My aesthetic research develops on bodily objectivity in a process of inner knowledge of the human body as a measure of space and time.

The works are figurative but the icons are represented in their plasticity; tangles of signs traced in an attempt to grasp the strong lines, the volumes that are gradually subtracted from the chaos and transfigured by a silent white: void that becomes a cradle to welcome the forms in the center and make them come to life.

It is a vital art that starts from the earth and yearns for the sky from the essential and compositional graphic sign we arrive at the use of color, often diluted in monochrome drafts to enhance the protagonist of the figures; it is an earthy chromatism that is enriched with the addition of more materials to thicken the personality of these mannequins.

Solemn shapes are not something autonomously defined but their power manifests itself thanks to the empty shape that surrounds them. They cover themselves with a dynamic void, like a cavity ready and available to welcome and pour

The game starts from the preparation of the rough canvas, with which to create a relationship of complicity and domination at the same time: the large surface on the ground is immediately stained and then stretched vertically where the fusaggine is given the task of marking the strong lines of the work, quickly, without detaching from the canvas. Back on the floor, the work is a tangle of signs in which I look for volumes of air and, as in sculpture, I remove matter to free the form by cutting it out with color. Red, pulsating with life, releases energy, touches of orange mark the time of a timeless rhythm.

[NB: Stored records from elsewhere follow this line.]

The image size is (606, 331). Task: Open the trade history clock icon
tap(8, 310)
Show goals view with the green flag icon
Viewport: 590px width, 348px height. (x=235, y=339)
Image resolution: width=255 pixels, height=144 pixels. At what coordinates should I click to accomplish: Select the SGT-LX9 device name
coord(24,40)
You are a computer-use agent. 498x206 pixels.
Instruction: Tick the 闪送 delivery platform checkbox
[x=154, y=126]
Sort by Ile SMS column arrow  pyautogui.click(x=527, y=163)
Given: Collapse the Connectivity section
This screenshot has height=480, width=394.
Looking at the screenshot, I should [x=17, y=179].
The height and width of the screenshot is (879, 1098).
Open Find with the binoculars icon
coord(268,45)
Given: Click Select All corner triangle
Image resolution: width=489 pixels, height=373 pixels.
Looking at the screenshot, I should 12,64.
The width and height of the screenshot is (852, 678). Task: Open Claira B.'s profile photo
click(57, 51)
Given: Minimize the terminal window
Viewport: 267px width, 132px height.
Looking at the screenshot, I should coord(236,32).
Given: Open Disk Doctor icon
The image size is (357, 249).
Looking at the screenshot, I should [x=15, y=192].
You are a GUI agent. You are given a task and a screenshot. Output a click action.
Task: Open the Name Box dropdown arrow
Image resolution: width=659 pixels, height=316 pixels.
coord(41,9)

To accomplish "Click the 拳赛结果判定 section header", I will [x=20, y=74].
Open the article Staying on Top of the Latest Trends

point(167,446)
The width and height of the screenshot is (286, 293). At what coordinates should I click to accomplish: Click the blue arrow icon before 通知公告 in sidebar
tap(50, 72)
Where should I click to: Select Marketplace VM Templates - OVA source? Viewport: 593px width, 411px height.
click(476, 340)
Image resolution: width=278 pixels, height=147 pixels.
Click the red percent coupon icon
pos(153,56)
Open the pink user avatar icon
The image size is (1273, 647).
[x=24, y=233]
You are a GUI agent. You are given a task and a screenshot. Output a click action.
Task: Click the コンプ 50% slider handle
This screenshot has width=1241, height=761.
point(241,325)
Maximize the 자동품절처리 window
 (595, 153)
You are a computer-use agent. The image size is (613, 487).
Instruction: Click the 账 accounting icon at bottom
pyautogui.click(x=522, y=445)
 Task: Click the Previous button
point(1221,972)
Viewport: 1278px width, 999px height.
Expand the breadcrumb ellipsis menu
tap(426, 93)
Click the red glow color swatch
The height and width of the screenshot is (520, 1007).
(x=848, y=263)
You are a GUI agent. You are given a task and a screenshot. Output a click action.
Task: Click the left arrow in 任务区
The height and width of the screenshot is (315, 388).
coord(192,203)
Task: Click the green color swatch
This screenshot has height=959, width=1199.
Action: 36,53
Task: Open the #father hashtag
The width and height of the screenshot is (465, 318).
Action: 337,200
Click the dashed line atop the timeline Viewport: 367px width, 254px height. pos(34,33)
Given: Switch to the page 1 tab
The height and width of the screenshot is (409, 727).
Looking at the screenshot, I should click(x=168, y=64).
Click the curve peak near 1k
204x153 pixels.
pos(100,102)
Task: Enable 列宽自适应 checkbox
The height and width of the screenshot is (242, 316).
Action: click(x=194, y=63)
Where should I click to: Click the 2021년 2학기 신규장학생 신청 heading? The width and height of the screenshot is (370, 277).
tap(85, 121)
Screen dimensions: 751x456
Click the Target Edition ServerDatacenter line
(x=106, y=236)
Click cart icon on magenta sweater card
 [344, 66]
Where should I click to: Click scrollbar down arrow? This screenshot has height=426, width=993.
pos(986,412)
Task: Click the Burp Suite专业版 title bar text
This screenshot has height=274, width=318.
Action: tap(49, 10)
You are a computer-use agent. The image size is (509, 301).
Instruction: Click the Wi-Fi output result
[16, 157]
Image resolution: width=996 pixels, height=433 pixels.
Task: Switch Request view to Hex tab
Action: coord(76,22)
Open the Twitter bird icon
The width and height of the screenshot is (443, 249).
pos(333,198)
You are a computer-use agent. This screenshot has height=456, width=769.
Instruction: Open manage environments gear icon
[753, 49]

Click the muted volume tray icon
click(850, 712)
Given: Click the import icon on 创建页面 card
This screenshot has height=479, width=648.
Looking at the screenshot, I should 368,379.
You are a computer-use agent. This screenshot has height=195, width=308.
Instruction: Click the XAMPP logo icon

The violent signs and the dripped colors interpret the heroic and vital sense of man, bodies or heads described and then erased in a condensate full of pain-torn matter. The canvases, or the wood, become an arena, the place of the struggle between the physical limit of the body and the immaterial lightness of dreams.

Staying in front of the painting, the figure hidden between signs and color, that appears with a slow rhythm is the human.

The mark, now strong, now subtle, acquires the value of guiding our eyes through colors.

Man and his boundary, physical and temporal, container and content, fiber, blood and veins.

Spirit and soul, the longing for the trespassing of thought, without limits. Man and nature, listening to the earth and its forms, breathing inside and outside of us, outside our small human borders.